Na tradição libanesa a dança dos noivos era motivo de muita alegria, para celebrar a união. O homem tinha movimentos bem marcados e expressivos, com fortes batidas de braços e pés, marcando seu território, mostrando que era o líder, o cabeça, o protetor e o provedor de sua esposa. Os movimentos delicados da mulher lhe mostravam sua fragilidade, sua feminilidade e sua beleza dedicada somente ao marido. Ela deveria ser graciosa e meiga para servir de agrado aos seus olhos. E assim com muito ensaio e falta de paciência por parte de Aisha, ela conseguiu executar seus movimentos diante de todos os convidados.

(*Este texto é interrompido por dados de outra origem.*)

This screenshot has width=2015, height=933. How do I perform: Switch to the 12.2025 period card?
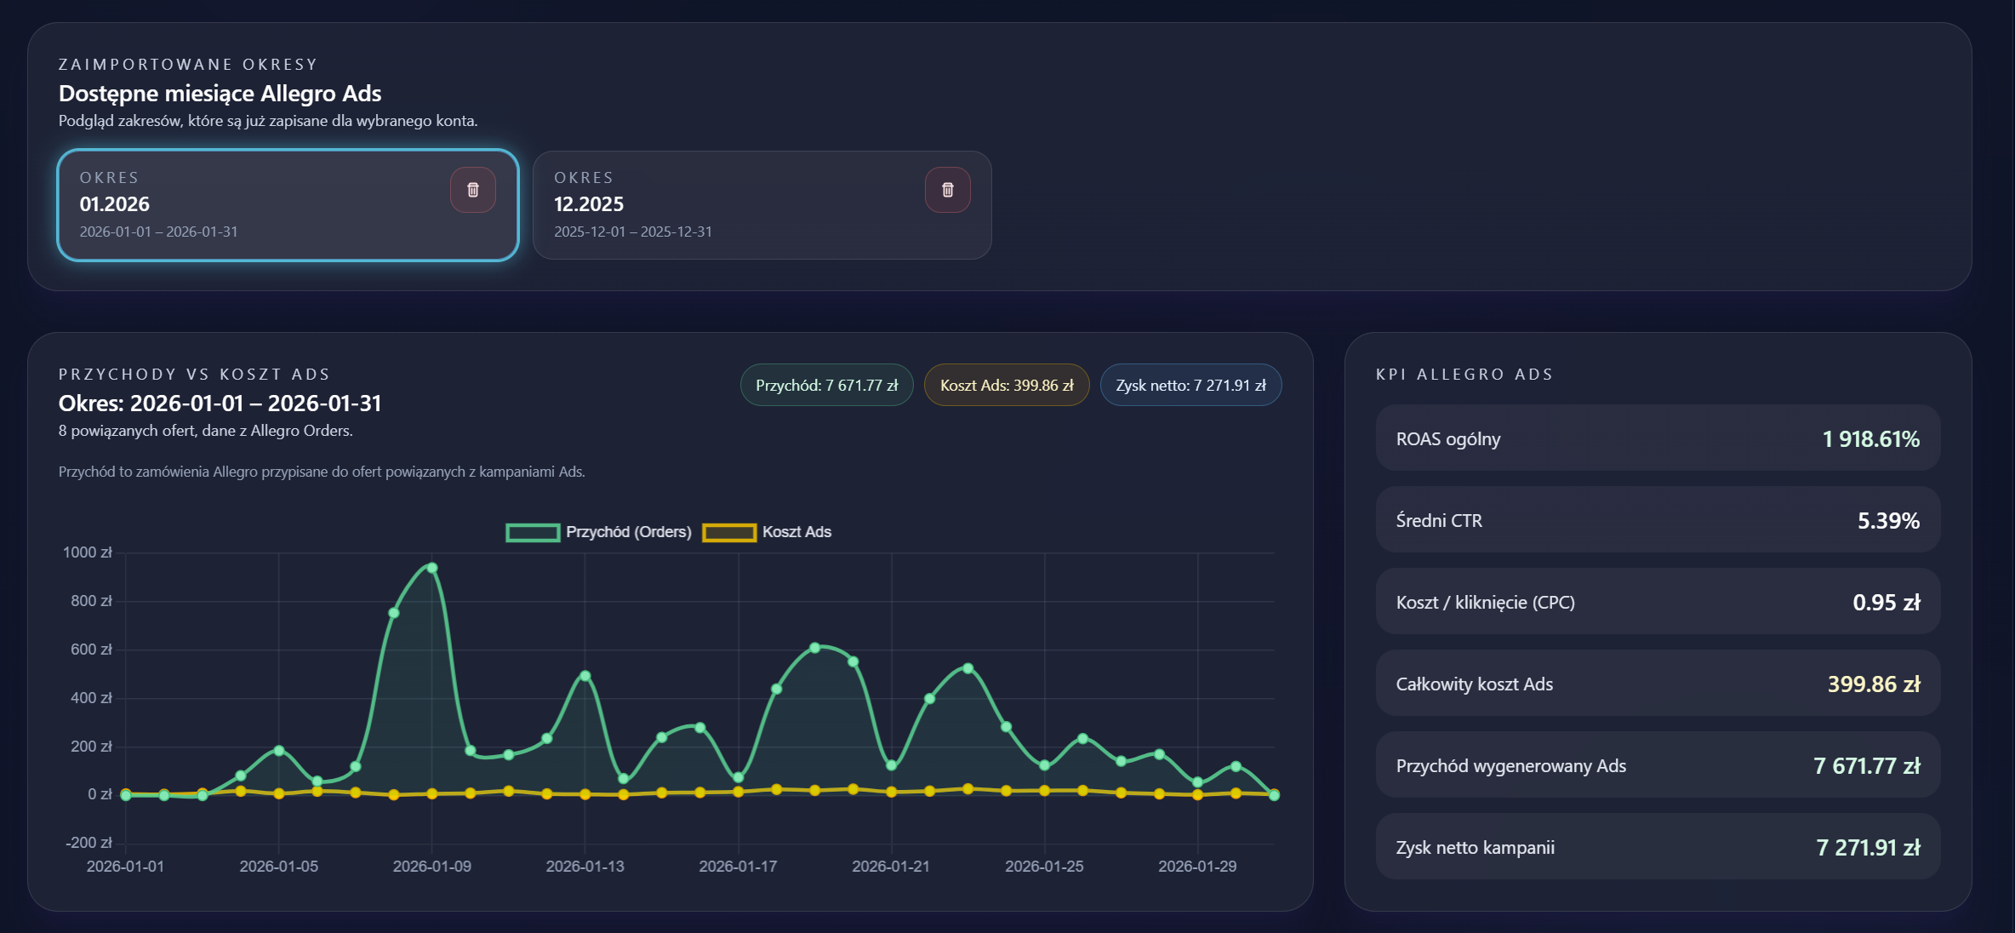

Aisha olhava no fundo dos olhos de Hassan a medida que dançavam. Perdia o ar a cada movimento. Sentia que em algum momento suas pernas não suportariam mais o peso do seu corpo. Mas se fez de forte, era algo que aprendeu com as mulheres libanesas, engolir o choro e fingir que estava bem.

Hassan ficou surpreso de ver como Aisha dançava bem e executou todos os movimentos da dança tradicional com muita habilidade e segurança. No momento em que dançavam ela não escondeu seu olhar dele como sempre fazia, mas o encarou sem medo, como se quisesse aniquila-lo com o olhar. Ele podia sentir toda sua indignação e sua raiva. Sua expressão firme a deixava ainda mais atraente.

Só perceberam que havia finalizada a dança com os aplausos dos convidados. Hassan sorriu para, que não expressou nem um tipo de sentimento. Aisha estava exausta e procurou sentar-se novamente. Agradecia em silêncio por já ter passado o momento que ela tanto temia, a dança com seu marido.

Não foi nada fácil manter os olhos em seu rosto, enquanto ela estava despedaçada por dentro, Hassan parecia uma rocha, nada o abalava. O ódio que ela sentia por ele aumentava a cada movimento que executavam.